Et voilà, six huiles pour le corps, rien que ça ! Et forcément, comme je les utilise plus pour leur action sublimante que nourrissante, je ne les applique pas tous les jours. Ben oui, au quotidien, si je sens ma peau sèche, je vais plutôt appliquer une crème. Les huiles, je vais plus les utiliser quand j’aurais envie de sortir la carte sexy ou quand je me sens d’humeur estivale. En plus, comme j’en ai 6, j’alterne. Résultat, les flacons sont à peine entamés (sauf la dorée qui elle est un peu plus descendue) et je ne les finirais sûrement jamais.
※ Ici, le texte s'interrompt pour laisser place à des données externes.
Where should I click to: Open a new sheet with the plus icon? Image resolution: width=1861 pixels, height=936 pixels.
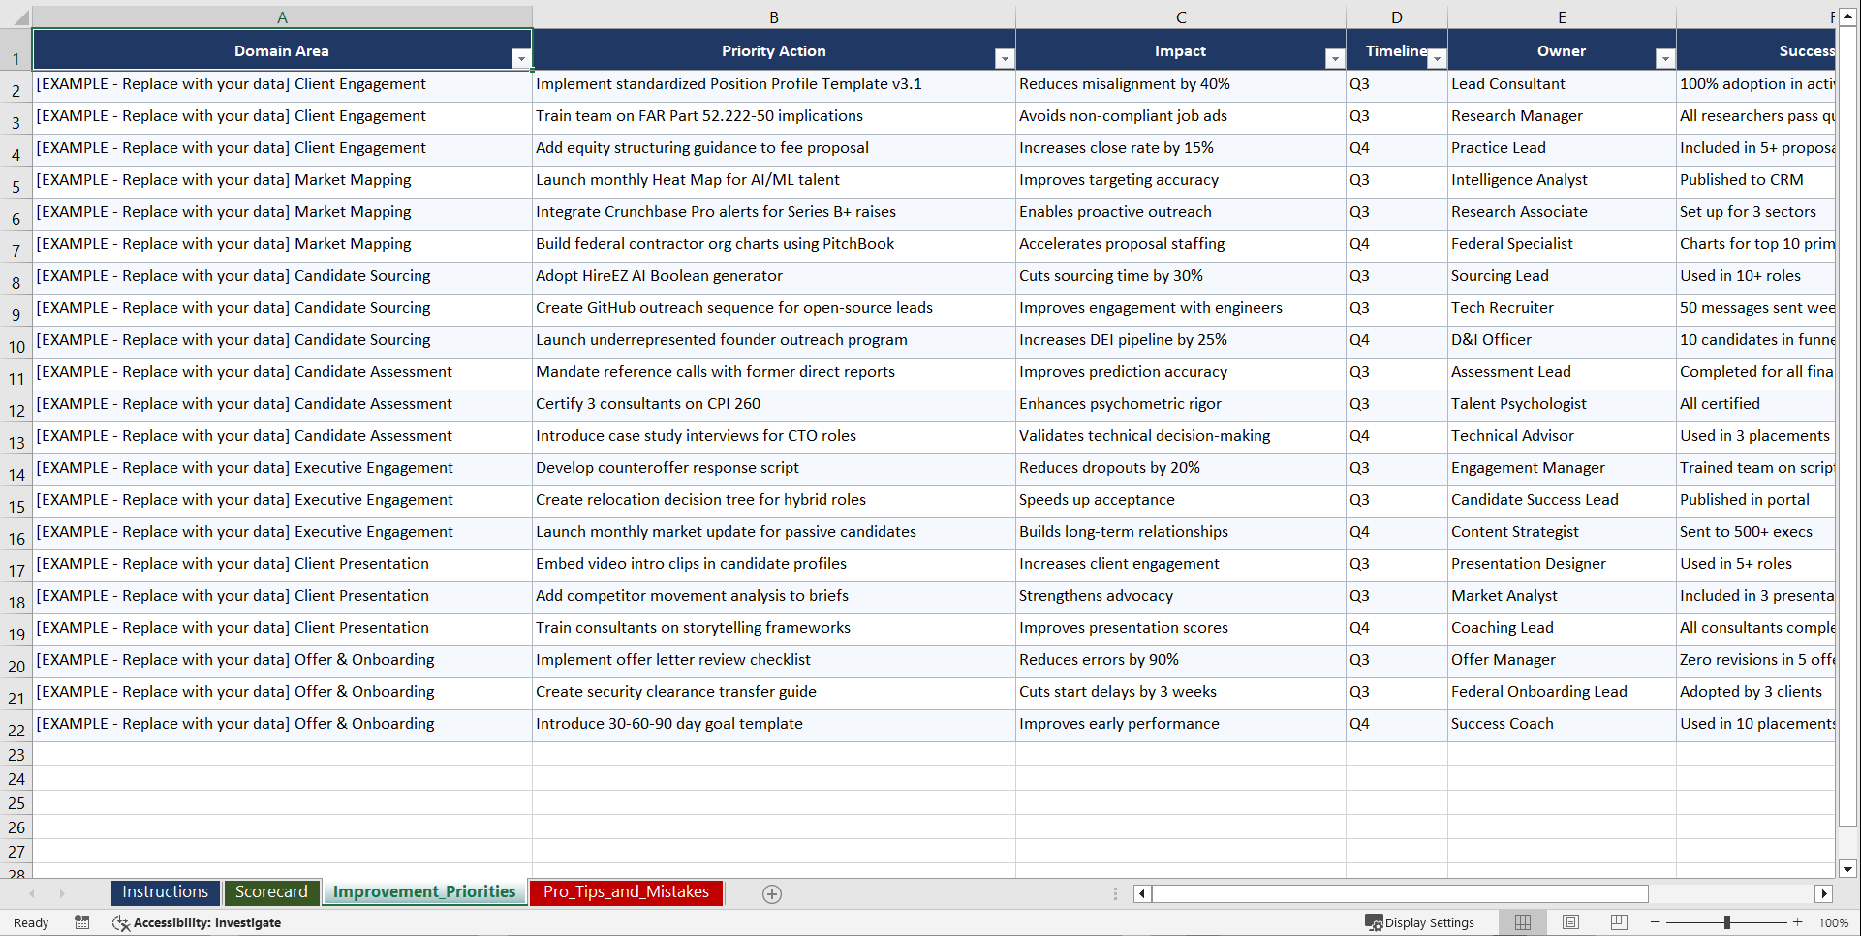click(x=772, y=893)
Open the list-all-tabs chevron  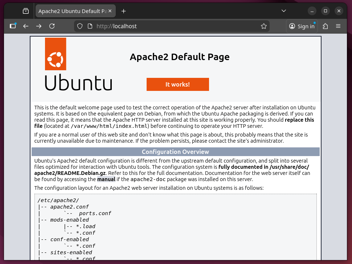[283, 11]
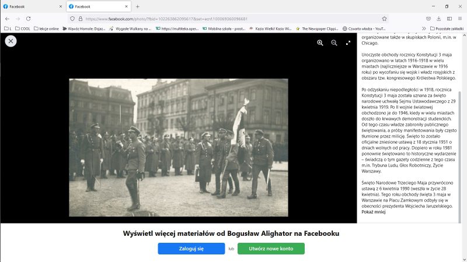Close the active Facebook tab
Image resolution: width=467 pixels, height=262 pixels.
pyautogui.click(x=126, y=6)
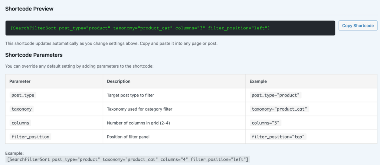Click the taxonomy parameter name
Viewport: 380px width, 165px height.
pyautogui.click(x=21, y=109)
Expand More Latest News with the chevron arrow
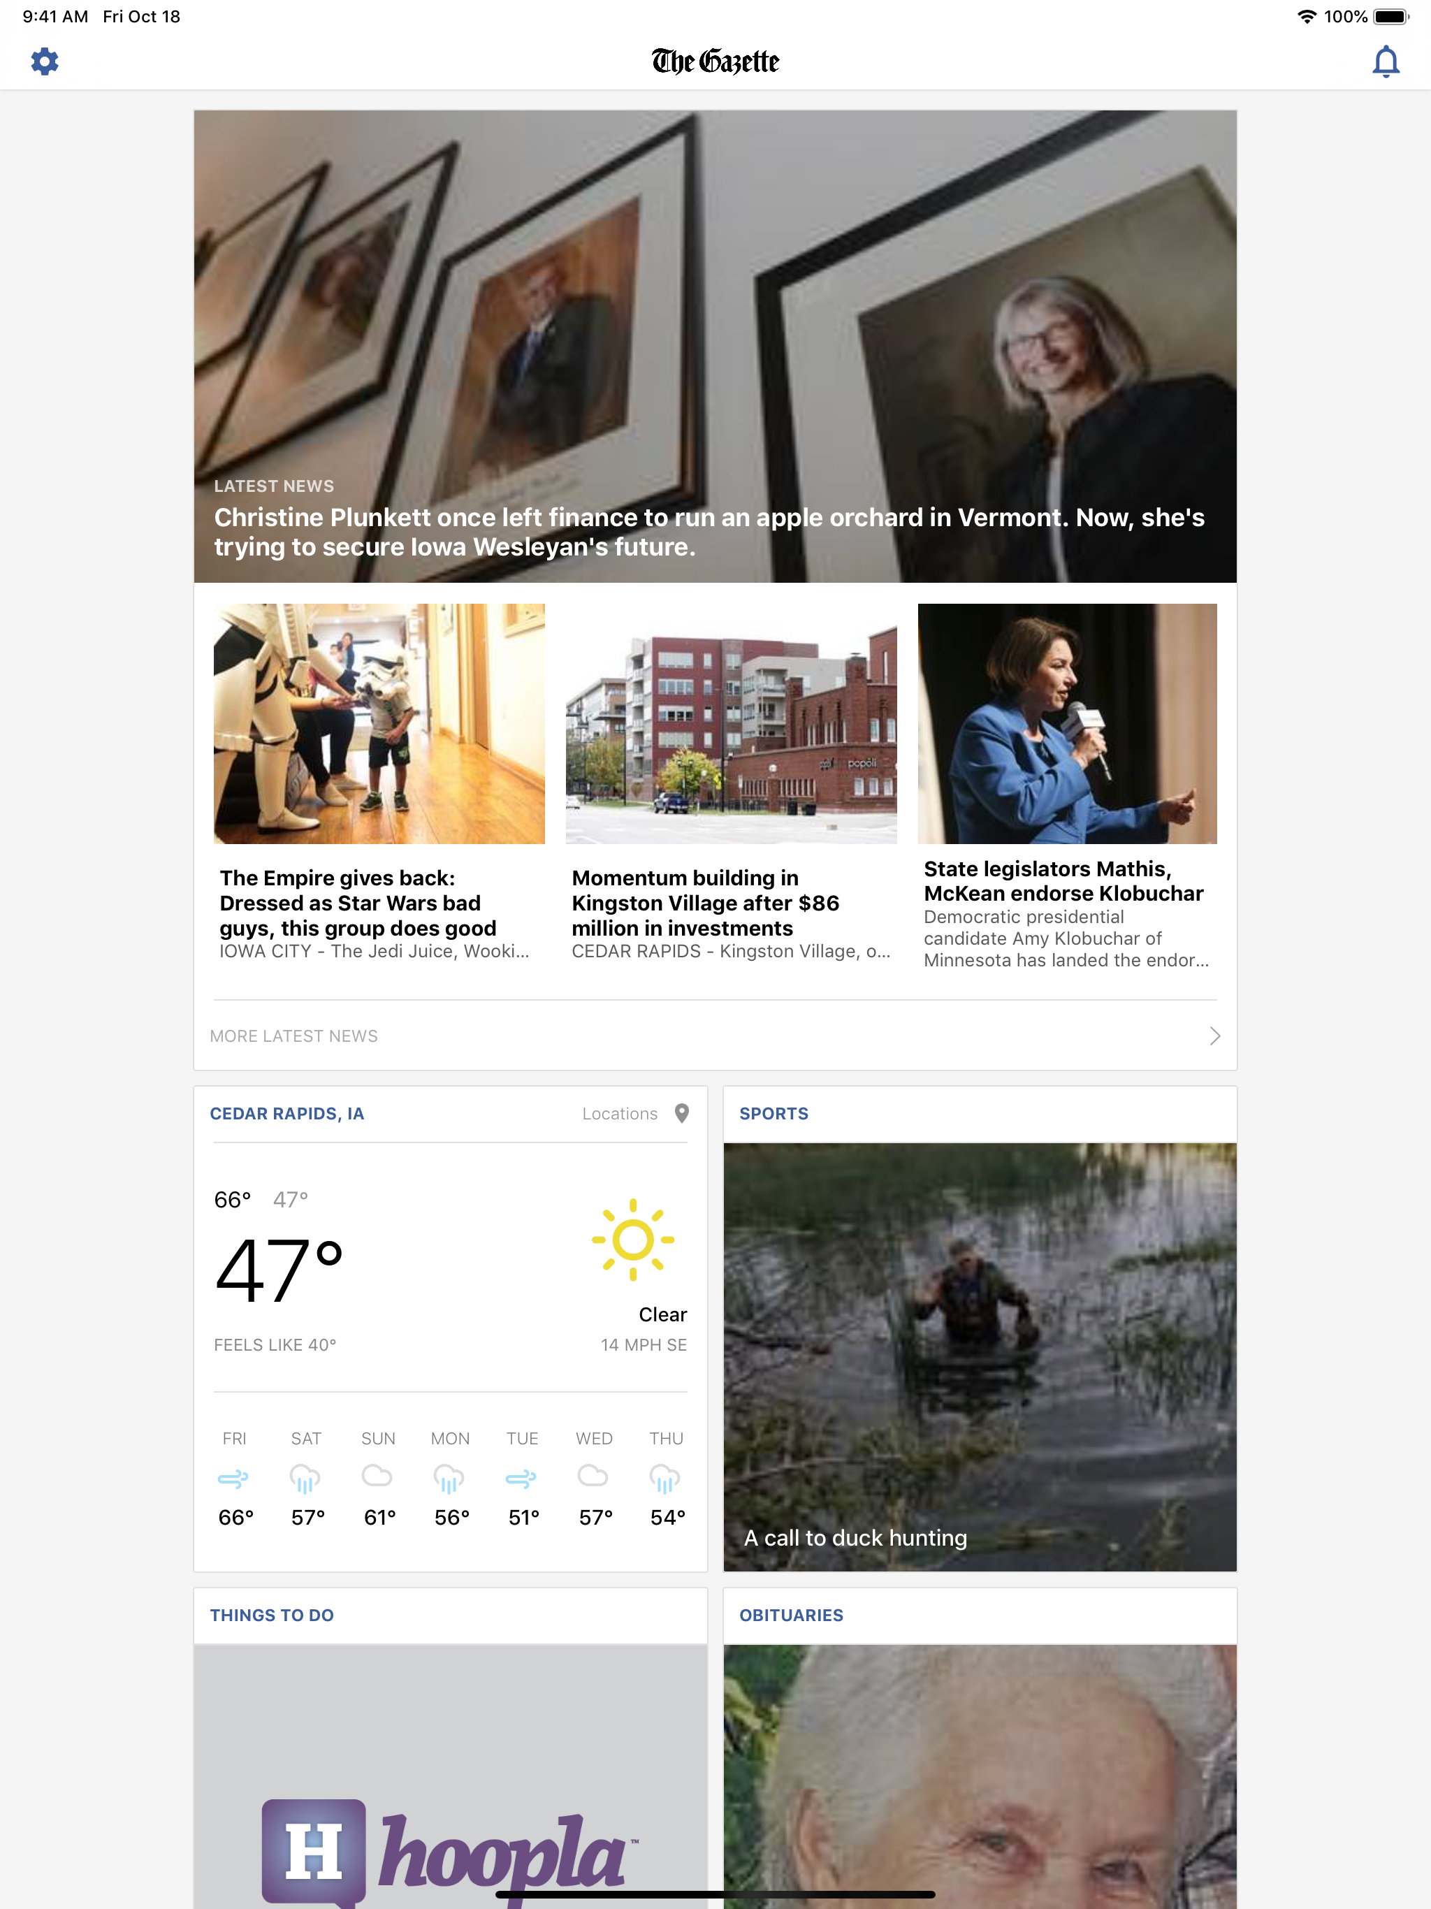The image size is (1431, 1909). [1214, 1036]
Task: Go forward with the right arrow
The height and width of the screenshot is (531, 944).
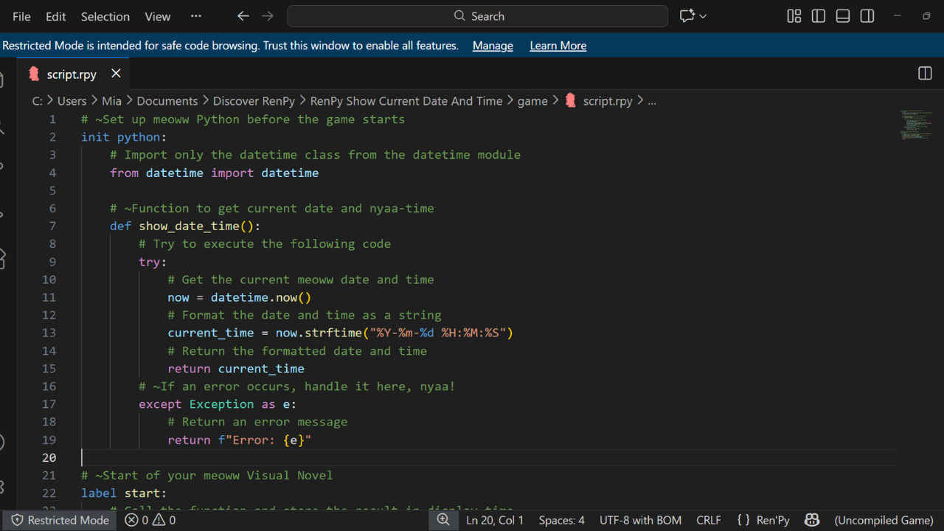Action: pos(268,16)
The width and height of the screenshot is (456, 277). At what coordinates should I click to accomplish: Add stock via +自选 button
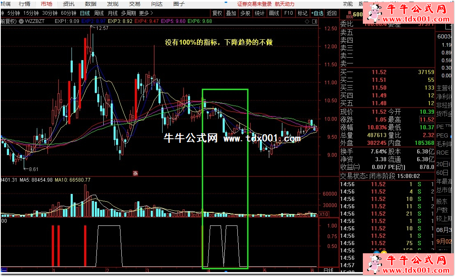pyautogui.click(x=317, y=13)
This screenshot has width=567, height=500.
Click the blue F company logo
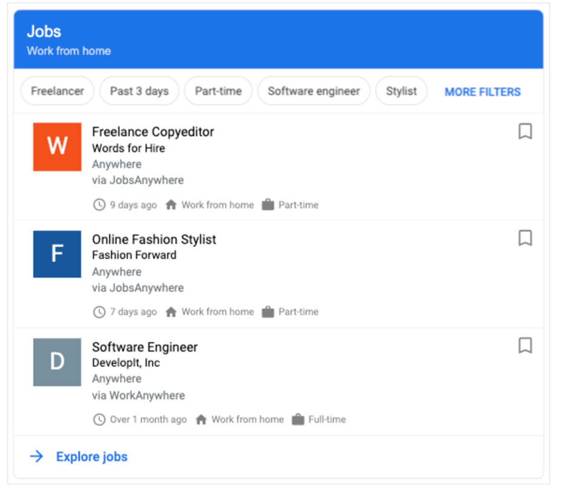click(57, 254)
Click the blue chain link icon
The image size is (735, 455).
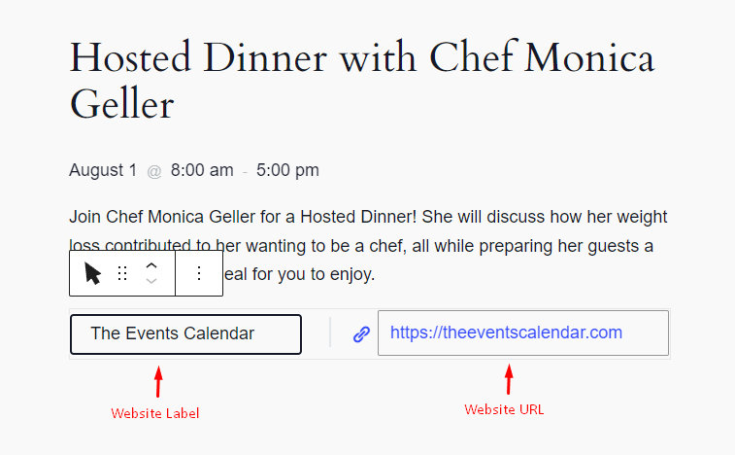tap(361, 333)
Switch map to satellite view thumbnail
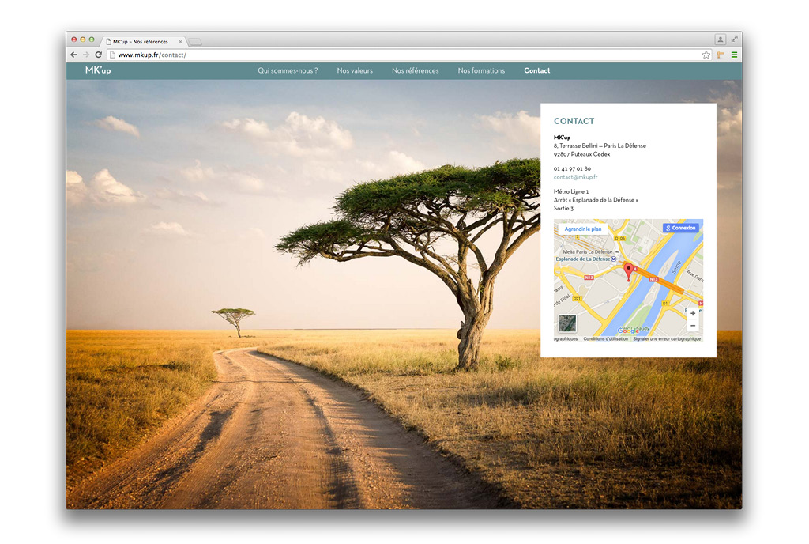Image resolution: width=809 pixels, height=544 pixels. [x=567, y=323]
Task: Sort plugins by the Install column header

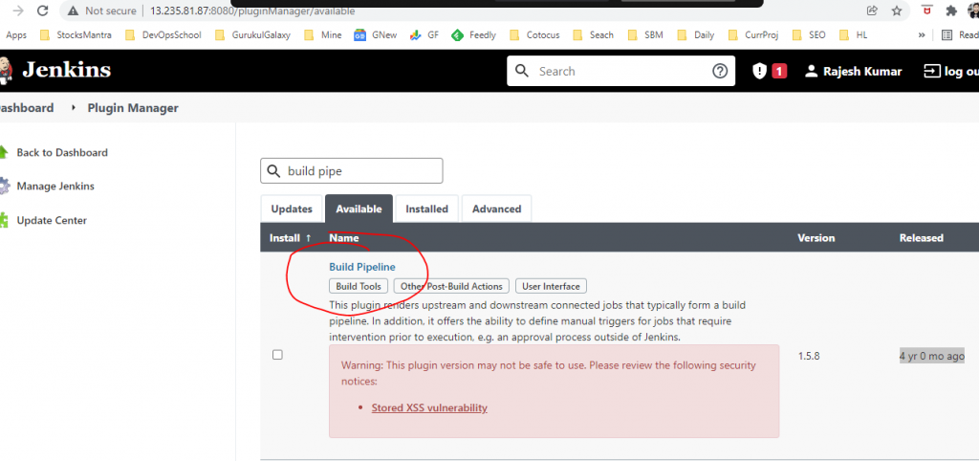Action: point(290,237)
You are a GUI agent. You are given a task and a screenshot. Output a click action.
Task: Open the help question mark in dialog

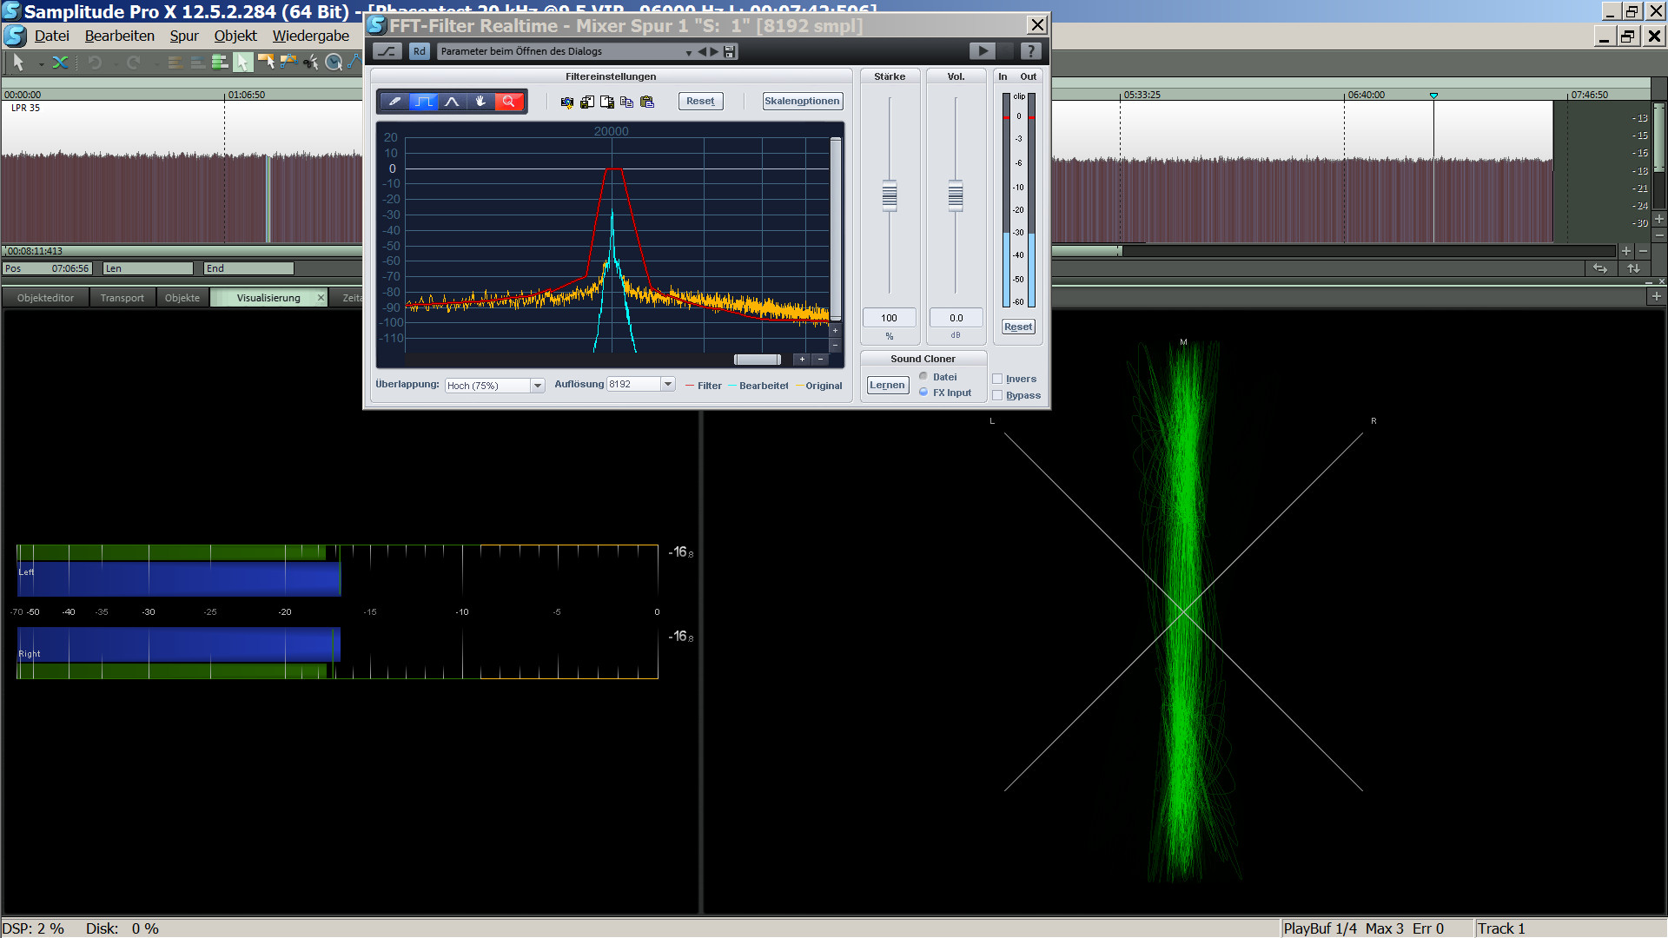pyautogui.click(x=1030, y=51)
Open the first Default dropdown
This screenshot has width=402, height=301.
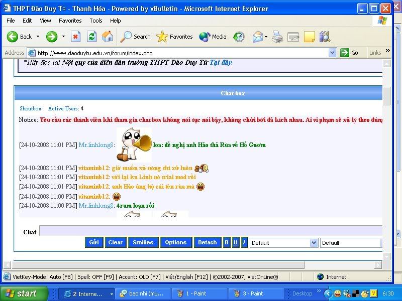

Alors pourquoi les collectionner ? Ai-je vraiment besoin de 6 huiles ? Non, bien évidemment, une seule me suffirait (voire deux, une classique, une pailletée) mais là est tout l’art (ou le problème ?) de la beauty addict. J’aime collectionner. J’aime alterner, avoir le choix. Jongler avec les huiles comme je jongle avec mes vêtements par exemple. Finalement, l’huile, c’est un peu la petite robe noire de ma peau et même si je remets souvent ma préférée, celle qui me va le mieux, j’aime pouvoir avoir des options pour en changer si j’en ai envie.

Et vous, vous avez une huile préférée ? On ne sait jamais si j’ai envie d’agrandir ma collection ;)

Et Joyeuses Pâques ! Mangez tout le chocolat que vous pourrez jusqu’à vous en exploser la panse.